UKS class adapted for PBCs.

This is a literal duplication of the molecular UKS class with some mol variables replaced by cell.

dump_flags(verbose=None)[source]
energy_elec(dm=None, h1e=None, vhf=None)

Electronic energy of Unrestricted Hartree-Fock

Note this function has side effects which cause mf.scf_summary updated.

Returns:

Hartree-Fock electronic energy and the 2-electron part contribution

get_rho(dm=None, grids=None, kpt=None)

Compute density in real space

get_veff(cell=None, dm=None, dm_last=0, vhf_last=0, hermi=1, kpt=None, kpts_band=None)

Coulomb + XC functional for UKS. See pyscf/pbc/dft/uks.py get_veff() fore more details.

get_vsap(mol=None)

Superposition of atomic potentials

S. Lehtola, Assessment of initial guesses for self-consistent field calculations. Superposition of Atomic Potentials: simple yet efficient, J. Chem. Theory Comput. 15, 1593 (2019). DOI: 10.1021/acs.jctc.8b01089. arXiv:1810.11659.

This function evaluates the effective charge of a neutral atom, given by exchange-only LDA on top of spherically symmetric unrestricted Hartree-Fock calculations as described in

S. Lehtola, L. Visscher, E. Engel, Efficient implementation of the superposition of atomic potentials initial guess for electronic structure calculations in Gaussian basis sets, J. Chem. Phys., in press (2020).

The potentials have been calculated for the ground-states of spherically symmetric atoms at the non-relativistic level of theory as described in

S. Lehtola, “Fully numerical calculations on atoms with fractional occupations and range-separated exchange functionals”, Phys. Rev. A 101, 012516 (2020). DOI: 10.1103/PhysRevA.101.012516

using accurate finite-element calculations as described in

S. Lehtola, “Fully numerical Hartree-Fock and density functional calculations. I. Atoms”, Int. J. Quantum Chem. e25945 (2019). DOI: 10.1002/qua.25945

Note

This function will modify the input ks object.

Args:
ksan instance of RKS

XC functional are controlled by ks.xc attribute. Attribute ks.grids might be initialized.

Returns:

matrix Vsap = Vnuc + J + Vxc.

init_guess_by_vsap(mol=None)

Form SAP guess

to_hf()[source]

Convert to UHF object.

pyscf.pbc.dft.uks.get_veff(ks, cell=None, dm=None, dm_last=0, vhf_last=0, hermi=1, kpt=None, kpts_band=None)[source]

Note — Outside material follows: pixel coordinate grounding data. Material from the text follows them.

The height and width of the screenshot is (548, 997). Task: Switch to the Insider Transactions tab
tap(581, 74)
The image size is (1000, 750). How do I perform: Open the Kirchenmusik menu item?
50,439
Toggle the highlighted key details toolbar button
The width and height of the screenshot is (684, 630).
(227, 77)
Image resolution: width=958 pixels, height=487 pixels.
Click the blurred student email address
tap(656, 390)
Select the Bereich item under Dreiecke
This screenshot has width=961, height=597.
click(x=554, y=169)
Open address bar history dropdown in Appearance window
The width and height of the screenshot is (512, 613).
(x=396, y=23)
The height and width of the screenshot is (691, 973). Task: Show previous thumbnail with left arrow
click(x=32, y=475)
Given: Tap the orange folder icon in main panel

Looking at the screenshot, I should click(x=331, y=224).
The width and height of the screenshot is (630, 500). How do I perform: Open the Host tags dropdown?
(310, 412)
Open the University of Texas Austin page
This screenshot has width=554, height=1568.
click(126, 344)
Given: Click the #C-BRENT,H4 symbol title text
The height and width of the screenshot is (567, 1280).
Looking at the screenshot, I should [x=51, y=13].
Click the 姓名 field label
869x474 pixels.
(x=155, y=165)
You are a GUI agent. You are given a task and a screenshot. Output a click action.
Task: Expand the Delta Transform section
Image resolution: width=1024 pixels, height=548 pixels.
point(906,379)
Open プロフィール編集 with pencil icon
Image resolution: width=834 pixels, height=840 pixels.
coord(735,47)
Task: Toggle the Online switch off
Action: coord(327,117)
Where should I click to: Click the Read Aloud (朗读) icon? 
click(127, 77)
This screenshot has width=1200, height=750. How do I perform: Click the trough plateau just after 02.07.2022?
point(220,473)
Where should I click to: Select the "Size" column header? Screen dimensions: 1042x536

Coulomb + XC functional for UKS. See pyscf/pbc/dft/uks.py get_veff() fore more details.

Module contents

Kohn-Sham DFT for periodic systems

pyscf.pbc.dft.KKS(cell, *args, **kwargs)[source]

A wrap function to create DFT object with k-point sampling (KRKS or KUKS).

RKS class adapted for PBCs with k-point sampling.

pyscf.pbc.dft.KRKS(cell, *args, **kwargs)[source]
pyscf.pbc.dft.KRKSpU(cell, *args, **kwargs)[source]
pyscf.pbc.dft.KS(cell, *args, **kwargs)[source]

A wrap function to create DFT object (RKS or UKS) for PBC systems.

RKS class adapted for PBCs.

This is a literal duplication of the molecular RKS class with some mol variables replaced by cell.

pyscf.pbc.dft.KUKS(cell, *args, **kwargs)[source]
pyscf.pbc.dft.KUKSpU(cell, *args, **kwargs)[source]
pyscf.pbc.dft.RKS(cell, *args, **kwargs)[source]

RKS class adapted for PBCs.

This is a literal duplication of the molecular RKS class with some mol variables replaced by cell.